Every two years, City Council and the City Manager’s Office set a new list of milestones that they would like to see the city accomplish. This year, the GIO process began with a presentation of the results of a citizen survey last month and will continue with a City Council retreat next month.
The two public workshops took place at the Stryker Center and outside of William and Mary’s Sadler Center. They were formatted as open houses, Interim City Manager Andrew Trivette said, with the goal of making them more accessible to city residents. He said that, while the city was developing its 2017-2018 GIO document, the public workshops were structured as longer presentations, which made them unappealing to busy residents.
“The problem with that is that it requires you to commit a two-hour period of time,” he said.
This year, the workshops were simplified into informal information-gathering sessions, where attendees went around to eight stations, where they could speak with members of different city departments and add suggestions for improvement by posting a sticky note to a tree-shaped diagram.
Each station was themed on one of the city’s eight main goals based on its current Goals, Initiatives and Outcomes document, which are: Character of the City, Economic Vitality, Human Resources, Health and Education, Recreation and Culture, Environmental Sustainability, Citizen Engagement/City Governance, Public Safety and Transportation.
After going to each station, attendees could participate in a 10-question survey where they were asked about ways to improve the city’s character and economic drivers, upcoming Capital Improvement Projects and how they would most prefer to receive information from the city.
City IT Director Mark Barnham said the results of the survey would be compiled and posted on the GIO page on the city’s website in the coming weeks.
City resident Gladys Victor attended the public workshop at the Stryker Center on Thursday evening, and said she was most interested in the Human Services, Health and Education station. Victor said her main suggestion to the city was to add a new skilled-nursing facility to aid the city’s large retiree population.
“One goal we need here is a rated skilled-nursing facility, we have one skilled-nursing facility in this town and it’s (rated) a level one” she said. “You want something better than that for your citizens, because you don’t have to be 65 years old, it can happen to anyone.”
City resident and Neighborhood Council of Williamsburg chairman Jim Joseph said he suggested increasing economic vitality, better citizen engagement and improving the character of the city.
“I came because I’m anxious to help improve the city,” Joseph said. “This is a good town, they’re already doing most of this stuff, we’re just here to give them some moral support to help them along.”
City Council members said the information-gathering sessions help them identify the priorities of Williamsburg residents before they develop their list of priorities for the next two years.
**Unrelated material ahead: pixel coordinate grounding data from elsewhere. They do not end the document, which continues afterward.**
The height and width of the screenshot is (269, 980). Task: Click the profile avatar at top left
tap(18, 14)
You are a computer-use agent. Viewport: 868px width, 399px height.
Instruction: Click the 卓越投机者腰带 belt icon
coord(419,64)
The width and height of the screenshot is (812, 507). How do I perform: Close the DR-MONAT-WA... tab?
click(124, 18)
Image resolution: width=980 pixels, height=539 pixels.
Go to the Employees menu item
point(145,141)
Mayor Paul Freiling, who attended the public workshop at William and Mary, said the aim of the informal event is to get more people involved earlier in the goal-setting process.
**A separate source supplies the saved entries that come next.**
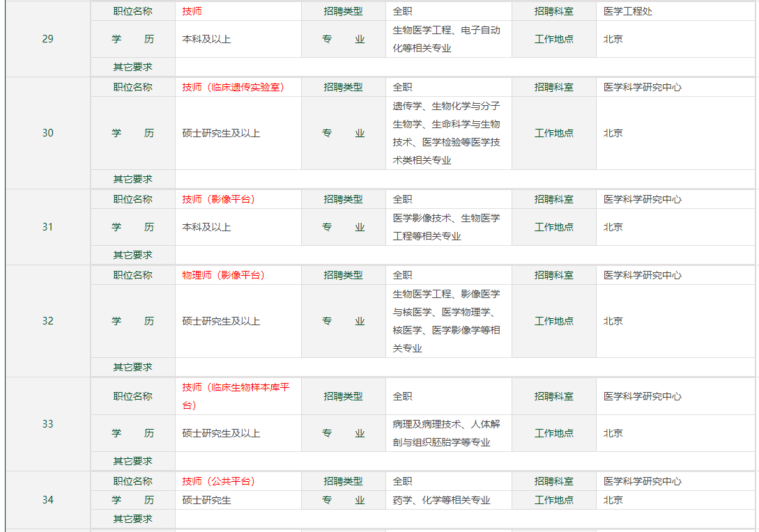Click row number 29 cell

(47, 39)
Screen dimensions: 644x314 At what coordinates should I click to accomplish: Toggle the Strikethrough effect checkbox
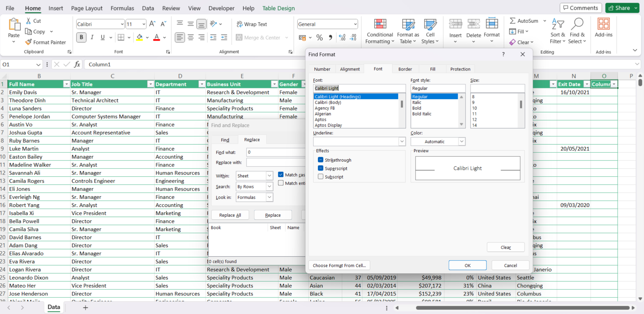[321, 160]
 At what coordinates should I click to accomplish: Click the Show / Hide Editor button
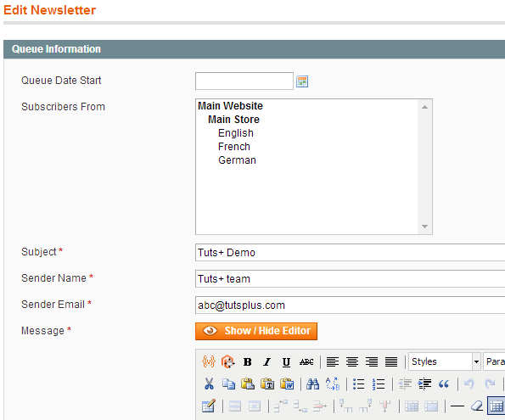click(x=256, y=331)

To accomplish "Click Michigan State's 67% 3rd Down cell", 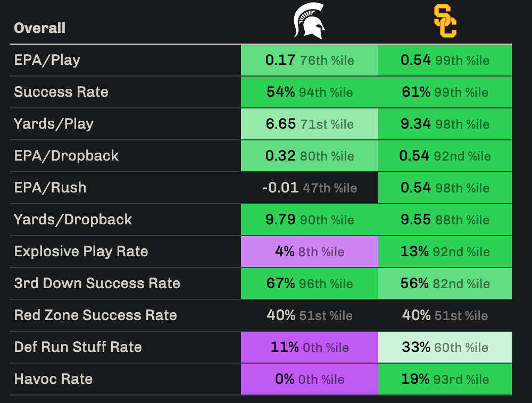I will (x=310, y=283).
“The more we can get people’s input, the more it can reflect the needs of the community,” Freiling said.
Council member Barbara Ramsey agreed, saying that the accessible nature of the two events makes it easier to achieve the goal of gaining citizen input on areas that need improvement in the city.
Those who were unable to attend either public workshop but would like to make their voices heard can participate in the 10-question survey at bit.ly/2MTa4HJ.